Les différents types de harcèlement :
Pour commencer, notez qu’il existe plusieurs types de harcèlement :
- Individuel (le fait d’une personne identifiée au sein de l’entreprise) ;
o Vertical
Descendant : lorsqu’il émane du supérieur hiérarchique ;
Ascendant : lorsque le subordonné en est à l’origine ;
o Horizontal : il s’exerce entre membres du personnel, sans rapport hiérarchique ;
- Collectif (le fait d’un ou plusieurs salariés)
Une situation de harcèlement peut s’installer dans une entreprise ou un lieu collectif de travail à l’insu de tous. C’est pourquoi, il est nécessaire de sensibiliser tous les salariés.

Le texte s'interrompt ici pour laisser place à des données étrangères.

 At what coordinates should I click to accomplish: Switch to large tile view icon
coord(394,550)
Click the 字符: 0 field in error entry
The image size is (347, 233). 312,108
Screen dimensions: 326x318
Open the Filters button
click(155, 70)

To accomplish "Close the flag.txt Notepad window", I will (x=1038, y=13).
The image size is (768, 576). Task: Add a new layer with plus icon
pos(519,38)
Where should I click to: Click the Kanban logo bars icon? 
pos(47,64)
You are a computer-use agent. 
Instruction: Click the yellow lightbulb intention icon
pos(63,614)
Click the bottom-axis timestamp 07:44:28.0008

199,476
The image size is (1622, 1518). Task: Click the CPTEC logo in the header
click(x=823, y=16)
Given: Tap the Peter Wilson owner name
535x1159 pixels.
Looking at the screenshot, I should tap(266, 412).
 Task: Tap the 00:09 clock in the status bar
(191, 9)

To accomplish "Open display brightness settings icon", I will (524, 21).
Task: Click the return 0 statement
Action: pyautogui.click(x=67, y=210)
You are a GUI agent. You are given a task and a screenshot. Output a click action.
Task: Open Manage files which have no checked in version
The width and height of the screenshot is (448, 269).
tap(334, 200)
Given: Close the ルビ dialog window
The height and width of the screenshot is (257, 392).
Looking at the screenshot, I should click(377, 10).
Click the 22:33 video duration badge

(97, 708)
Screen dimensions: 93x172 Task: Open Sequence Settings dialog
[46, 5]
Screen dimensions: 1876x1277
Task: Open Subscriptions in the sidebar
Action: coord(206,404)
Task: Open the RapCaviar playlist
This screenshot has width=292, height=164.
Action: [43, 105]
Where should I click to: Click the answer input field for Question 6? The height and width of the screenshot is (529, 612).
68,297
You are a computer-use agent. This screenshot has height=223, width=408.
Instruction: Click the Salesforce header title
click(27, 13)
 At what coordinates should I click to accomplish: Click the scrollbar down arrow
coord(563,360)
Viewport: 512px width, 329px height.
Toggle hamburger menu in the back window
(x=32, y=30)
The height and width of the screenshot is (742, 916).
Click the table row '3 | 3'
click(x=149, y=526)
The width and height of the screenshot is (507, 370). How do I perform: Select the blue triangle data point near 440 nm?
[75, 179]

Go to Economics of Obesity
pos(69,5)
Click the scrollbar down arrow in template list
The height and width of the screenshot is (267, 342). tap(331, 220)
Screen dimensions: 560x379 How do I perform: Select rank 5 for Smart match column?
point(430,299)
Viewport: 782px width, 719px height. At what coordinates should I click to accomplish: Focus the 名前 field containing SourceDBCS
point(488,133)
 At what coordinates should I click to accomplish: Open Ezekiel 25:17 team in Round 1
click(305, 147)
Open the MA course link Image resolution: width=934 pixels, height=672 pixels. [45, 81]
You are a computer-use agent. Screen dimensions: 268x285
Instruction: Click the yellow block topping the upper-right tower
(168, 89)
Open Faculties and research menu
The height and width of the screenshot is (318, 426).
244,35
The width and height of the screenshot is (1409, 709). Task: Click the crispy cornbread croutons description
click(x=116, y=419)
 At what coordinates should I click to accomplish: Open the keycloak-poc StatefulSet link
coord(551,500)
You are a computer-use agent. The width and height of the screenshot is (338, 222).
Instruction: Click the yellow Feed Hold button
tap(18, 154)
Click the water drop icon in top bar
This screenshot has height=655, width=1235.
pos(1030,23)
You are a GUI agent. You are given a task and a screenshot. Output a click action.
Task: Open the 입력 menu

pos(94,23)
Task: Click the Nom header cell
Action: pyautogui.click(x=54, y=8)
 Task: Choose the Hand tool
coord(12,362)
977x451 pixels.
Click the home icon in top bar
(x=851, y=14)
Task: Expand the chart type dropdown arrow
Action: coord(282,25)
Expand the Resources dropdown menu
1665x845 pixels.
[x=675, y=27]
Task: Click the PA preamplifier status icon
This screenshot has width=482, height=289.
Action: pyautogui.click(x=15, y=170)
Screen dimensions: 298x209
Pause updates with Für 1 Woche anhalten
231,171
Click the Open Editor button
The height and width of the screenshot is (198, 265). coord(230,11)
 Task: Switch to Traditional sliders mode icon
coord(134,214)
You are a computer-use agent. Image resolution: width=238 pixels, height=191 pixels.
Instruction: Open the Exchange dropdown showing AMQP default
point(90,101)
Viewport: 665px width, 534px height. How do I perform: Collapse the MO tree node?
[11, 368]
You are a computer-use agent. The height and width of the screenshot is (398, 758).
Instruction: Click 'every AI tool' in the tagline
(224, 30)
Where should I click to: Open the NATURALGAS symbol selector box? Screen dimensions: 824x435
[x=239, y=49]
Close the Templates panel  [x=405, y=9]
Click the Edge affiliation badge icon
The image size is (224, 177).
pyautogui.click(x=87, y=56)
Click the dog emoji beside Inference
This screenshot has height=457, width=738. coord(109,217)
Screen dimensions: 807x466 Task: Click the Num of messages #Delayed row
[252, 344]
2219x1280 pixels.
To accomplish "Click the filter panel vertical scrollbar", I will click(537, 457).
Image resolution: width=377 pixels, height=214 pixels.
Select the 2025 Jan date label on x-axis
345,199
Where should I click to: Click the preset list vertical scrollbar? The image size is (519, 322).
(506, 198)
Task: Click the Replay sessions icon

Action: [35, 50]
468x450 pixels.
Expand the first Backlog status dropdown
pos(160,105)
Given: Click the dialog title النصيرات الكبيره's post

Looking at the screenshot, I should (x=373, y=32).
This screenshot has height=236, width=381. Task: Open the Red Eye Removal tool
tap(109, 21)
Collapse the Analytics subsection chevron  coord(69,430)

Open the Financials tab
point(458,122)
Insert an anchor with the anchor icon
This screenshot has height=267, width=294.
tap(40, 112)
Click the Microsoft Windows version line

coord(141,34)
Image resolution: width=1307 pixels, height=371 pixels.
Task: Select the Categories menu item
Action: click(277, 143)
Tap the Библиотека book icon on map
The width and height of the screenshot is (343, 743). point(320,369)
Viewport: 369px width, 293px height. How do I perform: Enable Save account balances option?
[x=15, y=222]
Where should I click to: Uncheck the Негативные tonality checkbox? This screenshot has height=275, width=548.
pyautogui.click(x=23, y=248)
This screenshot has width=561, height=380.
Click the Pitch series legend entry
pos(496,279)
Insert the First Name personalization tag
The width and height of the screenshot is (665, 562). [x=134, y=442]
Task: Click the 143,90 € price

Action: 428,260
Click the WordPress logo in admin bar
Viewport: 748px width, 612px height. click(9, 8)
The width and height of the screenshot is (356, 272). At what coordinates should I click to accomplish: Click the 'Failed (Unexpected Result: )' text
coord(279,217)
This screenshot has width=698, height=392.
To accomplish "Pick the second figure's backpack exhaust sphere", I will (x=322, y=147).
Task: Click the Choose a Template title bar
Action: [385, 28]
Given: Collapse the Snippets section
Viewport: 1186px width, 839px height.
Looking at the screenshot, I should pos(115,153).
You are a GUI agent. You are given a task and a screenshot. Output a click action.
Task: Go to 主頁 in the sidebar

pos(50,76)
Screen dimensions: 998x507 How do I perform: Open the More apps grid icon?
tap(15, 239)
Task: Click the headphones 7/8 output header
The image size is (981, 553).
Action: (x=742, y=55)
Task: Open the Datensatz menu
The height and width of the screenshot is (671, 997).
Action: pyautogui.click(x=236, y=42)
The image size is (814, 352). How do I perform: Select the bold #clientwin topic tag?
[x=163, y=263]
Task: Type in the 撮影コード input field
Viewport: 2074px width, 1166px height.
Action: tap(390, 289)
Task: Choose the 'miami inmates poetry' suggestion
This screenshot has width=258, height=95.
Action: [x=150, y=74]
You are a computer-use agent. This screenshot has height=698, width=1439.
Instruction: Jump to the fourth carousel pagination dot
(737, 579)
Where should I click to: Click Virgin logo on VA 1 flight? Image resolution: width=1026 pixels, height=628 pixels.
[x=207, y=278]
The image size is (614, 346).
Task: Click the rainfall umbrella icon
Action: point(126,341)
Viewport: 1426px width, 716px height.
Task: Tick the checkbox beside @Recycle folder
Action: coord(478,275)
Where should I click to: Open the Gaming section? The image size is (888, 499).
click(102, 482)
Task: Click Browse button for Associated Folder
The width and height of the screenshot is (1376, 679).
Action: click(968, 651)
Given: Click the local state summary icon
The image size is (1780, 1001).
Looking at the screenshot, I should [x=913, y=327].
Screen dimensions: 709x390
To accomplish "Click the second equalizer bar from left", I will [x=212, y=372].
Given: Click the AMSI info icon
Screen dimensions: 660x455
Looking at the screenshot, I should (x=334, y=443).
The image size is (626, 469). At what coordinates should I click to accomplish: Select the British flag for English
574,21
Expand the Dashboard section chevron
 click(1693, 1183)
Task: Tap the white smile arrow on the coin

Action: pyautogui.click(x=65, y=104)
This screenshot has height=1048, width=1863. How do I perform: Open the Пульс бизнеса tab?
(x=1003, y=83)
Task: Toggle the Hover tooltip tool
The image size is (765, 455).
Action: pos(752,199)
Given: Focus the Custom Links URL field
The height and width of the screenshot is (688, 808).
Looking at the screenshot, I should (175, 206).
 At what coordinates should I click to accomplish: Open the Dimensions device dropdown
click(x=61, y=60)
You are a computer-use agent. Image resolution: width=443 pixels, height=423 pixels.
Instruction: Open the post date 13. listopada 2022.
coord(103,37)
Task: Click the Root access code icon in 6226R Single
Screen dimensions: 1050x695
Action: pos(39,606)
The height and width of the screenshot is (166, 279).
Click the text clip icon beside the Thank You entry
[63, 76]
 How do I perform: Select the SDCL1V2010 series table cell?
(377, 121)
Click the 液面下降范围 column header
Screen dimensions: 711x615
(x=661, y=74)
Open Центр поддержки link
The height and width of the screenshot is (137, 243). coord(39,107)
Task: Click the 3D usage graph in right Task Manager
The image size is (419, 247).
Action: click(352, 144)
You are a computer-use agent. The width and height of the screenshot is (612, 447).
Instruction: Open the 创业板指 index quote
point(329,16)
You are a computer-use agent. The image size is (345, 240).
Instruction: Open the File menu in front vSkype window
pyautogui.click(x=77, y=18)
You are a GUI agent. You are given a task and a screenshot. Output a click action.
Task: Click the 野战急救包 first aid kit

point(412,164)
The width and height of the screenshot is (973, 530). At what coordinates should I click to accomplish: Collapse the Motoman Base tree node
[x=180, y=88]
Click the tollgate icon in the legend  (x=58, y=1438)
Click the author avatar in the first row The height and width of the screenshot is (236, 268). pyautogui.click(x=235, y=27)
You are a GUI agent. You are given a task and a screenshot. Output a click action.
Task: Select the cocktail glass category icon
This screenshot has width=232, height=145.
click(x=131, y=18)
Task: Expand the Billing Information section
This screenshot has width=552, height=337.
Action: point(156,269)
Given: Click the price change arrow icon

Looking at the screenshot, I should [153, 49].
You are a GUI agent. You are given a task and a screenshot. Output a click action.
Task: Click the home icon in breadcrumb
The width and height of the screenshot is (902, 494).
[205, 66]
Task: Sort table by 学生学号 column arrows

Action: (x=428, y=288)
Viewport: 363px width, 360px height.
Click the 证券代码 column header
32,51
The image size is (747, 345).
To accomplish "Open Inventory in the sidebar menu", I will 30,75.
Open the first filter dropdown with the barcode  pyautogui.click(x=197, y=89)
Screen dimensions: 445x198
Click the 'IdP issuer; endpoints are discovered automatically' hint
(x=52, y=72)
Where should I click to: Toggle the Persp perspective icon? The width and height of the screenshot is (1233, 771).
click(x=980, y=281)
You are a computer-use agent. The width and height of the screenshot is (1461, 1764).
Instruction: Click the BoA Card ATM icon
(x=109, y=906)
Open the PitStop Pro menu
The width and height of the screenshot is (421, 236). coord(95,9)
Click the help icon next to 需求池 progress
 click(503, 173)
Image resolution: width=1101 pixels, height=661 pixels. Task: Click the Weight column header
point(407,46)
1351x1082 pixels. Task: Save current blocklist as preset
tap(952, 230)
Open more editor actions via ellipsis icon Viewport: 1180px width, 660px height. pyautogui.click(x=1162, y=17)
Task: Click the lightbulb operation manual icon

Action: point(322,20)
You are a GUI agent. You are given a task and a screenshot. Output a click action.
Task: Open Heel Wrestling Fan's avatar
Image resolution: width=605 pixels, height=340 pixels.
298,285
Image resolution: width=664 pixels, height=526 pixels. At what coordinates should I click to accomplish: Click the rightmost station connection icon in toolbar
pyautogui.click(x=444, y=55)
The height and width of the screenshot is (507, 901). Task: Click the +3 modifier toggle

Comprendre les fondements juridiques du harcèlement moral
L’article L.1152-1 du Code du travail interdit tout agissement répété de harcèlement moral entraînant une dégradation des conditions de travail du salarié susceptible :
- de porter atteinte aux droits et à la dignité du salarié ;
- D’altérer sa santé physique ou mentale ;
- De compromettre son avenir professionnel.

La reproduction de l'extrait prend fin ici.